British woman's rabies death prompts new travel warning

Ruth Doherty
British woman's rabies death prompts new travel warning
British woman's rabies death prompts new travel warning

Stock photo, India: Rex

Following a British woman's death from rabies last month, the World Health Organisation has introduced a country-by-country guide on pre-travel rabies vaccinations.

The new advice will sit alongside guides for yellow fever and malaria protection, and comes after the woman's death from the disease, which she contracted as a result of an untreated bite from a dog in India.

According to the Telegraph, in the case of India, for example, it now says: "Rabies: High risk – Pre-exposure immunisation [is] recommended for travellers and other people for whom contact with domestic animals, particularly dogs, and other rabies vectors is likely."
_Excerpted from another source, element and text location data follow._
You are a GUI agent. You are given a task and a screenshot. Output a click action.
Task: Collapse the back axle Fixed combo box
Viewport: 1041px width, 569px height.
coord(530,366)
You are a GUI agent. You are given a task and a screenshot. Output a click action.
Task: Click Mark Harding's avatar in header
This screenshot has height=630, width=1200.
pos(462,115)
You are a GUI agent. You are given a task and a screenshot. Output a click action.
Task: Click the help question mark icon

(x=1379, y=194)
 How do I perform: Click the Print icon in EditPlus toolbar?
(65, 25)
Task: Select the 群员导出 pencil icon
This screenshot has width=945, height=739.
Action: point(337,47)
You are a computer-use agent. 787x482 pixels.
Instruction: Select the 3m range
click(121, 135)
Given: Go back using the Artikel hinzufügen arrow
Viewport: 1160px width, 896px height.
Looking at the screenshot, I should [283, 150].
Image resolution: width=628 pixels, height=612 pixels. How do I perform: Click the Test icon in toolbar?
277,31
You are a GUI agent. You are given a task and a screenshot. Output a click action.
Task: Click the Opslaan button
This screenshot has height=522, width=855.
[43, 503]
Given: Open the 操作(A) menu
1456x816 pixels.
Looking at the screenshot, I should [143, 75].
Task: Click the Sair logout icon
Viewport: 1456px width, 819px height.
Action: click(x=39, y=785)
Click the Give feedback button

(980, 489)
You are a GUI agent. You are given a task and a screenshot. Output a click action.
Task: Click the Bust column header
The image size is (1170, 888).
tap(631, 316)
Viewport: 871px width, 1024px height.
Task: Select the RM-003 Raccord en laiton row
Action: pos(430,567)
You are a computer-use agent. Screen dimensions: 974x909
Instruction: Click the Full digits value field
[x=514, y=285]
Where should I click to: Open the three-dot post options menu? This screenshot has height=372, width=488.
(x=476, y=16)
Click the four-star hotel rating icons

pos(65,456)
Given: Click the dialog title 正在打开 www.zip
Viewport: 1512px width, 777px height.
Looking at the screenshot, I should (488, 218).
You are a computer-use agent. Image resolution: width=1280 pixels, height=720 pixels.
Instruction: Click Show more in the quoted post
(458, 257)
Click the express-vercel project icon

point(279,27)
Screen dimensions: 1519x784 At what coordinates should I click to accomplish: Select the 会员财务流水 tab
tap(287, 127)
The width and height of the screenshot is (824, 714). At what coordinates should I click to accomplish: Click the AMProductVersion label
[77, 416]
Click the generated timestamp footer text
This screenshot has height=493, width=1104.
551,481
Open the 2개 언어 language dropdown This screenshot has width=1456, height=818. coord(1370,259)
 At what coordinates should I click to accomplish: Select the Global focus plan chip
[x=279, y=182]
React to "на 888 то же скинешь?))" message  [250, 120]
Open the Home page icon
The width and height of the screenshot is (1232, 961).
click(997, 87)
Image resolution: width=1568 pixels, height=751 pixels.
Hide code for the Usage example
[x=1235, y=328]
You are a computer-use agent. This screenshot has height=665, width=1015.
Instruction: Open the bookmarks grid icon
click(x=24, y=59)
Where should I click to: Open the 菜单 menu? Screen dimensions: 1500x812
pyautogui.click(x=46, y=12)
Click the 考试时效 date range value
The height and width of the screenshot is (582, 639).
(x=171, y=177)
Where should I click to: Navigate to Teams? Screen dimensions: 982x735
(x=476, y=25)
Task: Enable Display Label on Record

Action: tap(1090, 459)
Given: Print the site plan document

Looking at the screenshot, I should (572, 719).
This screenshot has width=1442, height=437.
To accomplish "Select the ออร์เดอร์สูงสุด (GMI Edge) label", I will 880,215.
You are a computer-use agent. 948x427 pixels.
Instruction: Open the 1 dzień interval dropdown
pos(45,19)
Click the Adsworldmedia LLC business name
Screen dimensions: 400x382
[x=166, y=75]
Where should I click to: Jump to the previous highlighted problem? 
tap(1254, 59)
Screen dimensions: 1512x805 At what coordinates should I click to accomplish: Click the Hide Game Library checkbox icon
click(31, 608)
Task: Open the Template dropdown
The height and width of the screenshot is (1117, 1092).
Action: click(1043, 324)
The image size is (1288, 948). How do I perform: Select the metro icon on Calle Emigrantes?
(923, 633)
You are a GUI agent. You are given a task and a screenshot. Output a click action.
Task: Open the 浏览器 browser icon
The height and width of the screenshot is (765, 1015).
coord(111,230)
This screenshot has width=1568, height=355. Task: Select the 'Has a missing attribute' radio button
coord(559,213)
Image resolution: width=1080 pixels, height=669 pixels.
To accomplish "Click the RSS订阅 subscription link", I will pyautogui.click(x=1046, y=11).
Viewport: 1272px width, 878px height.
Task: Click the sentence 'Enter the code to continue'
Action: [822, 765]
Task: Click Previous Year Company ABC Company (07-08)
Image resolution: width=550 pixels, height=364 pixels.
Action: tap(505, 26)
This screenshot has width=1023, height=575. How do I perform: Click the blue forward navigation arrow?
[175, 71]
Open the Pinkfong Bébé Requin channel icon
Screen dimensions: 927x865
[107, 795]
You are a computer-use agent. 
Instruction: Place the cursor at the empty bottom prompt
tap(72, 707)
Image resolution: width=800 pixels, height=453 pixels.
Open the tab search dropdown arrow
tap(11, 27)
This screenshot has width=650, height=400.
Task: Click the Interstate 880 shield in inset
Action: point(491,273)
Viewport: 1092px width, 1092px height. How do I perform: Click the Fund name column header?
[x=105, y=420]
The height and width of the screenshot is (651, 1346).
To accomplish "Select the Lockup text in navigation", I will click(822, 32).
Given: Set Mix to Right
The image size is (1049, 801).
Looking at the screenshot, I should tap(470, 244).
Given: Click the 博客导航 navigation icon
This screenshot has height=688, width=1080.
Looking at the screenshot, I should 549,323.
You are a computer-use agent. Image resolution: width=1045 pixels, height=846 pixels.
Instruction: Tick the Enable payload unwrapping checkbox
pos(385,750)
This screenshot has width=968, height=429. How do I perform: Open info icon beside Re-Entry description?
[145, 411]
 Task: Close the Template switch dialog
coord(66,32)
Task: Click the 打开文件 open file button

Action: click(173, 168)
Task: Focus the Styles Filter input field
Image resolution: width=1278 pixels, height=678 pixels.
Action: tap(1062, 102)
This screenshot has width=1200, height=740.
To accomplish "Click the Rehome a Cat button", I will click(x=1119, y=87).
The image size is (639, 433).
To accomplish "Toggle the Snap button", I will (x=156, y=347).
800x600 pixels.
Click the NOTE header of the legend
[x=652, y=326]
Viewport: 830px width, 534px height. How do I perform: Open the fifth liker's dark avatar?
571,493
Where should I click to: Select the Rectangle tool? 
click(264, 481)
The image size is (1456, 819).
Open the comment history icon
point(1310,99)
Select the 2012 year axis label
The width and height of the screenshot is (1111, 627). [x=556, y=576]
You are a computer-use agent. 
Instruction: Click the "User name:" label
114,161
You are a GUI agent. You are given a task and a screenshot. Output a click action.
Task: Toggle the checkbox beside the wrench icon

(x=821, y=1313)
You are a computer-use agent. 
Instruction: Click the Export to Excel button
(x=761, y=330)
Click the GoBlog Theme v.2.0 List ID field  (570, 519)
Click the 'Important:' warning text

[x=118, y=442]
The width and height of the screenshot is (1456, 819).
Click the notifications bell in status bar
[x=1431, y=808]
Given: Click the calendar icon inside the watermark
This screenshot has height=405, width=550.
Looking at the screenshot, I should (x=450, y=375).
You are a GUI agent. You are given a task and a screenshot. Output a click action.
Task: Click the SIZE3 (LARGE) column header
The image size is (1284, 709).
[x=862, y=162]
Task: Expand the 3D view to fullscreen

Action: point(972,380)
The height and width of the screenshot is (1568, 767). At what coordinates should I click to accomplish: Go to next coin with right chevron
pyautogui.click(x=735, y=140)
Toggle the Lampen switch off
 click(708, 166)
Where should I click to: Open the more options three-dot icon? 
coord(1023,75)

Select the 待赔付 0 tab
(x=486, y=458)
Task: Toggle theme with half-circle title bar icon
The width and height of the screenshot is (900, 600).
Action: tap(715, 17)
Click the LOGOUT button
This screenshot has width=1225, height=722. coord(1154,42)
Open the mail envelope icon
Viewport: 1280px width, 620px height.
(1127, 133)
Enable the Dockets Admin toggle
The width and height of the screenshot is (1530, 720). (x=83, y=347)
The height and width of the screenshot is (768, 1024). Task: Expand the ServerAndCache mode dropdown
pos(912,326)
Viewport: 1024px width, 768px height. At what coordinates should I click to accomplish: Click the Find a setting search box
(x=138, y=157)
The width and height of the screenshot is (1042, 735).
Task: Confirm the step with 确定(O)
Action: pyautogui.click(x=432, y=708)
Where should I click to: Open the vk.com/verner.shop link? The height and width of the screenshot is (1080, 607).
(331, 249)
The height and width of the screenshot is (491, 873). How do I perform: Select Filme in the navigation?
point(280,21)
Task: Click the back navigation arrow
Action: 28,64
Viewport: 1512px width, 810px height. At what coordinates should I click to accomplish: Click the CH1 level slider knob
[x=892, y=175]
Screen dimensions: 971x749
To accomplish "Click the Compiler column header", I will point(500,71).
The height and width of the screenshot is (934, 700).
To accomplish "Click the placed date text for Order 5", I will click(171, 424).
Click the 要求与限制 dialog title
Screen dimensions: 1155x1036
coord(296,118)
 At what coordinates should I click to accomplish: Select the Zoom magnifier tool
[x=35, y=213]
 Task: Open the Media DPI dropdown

Specialist in rabies, Dr May Warrell, said the tragic incident highlighted the need for precautions, adding: "In unvaccinated humans, dog rabies infection is 100 per cent fatal once symptoms appear."

Rabies is usually transferred through saliva from the bite of an infected animal, with dogs being the most common transmitter of rabies to humans.

More than 55,000 people are estimated to die from the disease every year, with most cases occurring in developing countries, particularly south and south-east Asia.

According to the Independent, the woman who recently passed away was thought to be a grandmother in her 50s.

She was reportedly turned away twice by doctors at Darent Valley Hospital in Dartford, Kent, before she was finally diagnosed and treated at London's Hospital for Tropical Diseases.

Dr Ron Behrens, travel medicine expert at the London School of Hygiene and Tropical Medicine, said anyone bitten by a rabid dog had "roughly 24 hours where treatment with an antibody can prevent the virus entering the nervous system".

If that happens, he said, the prognosis is extremely "bleak".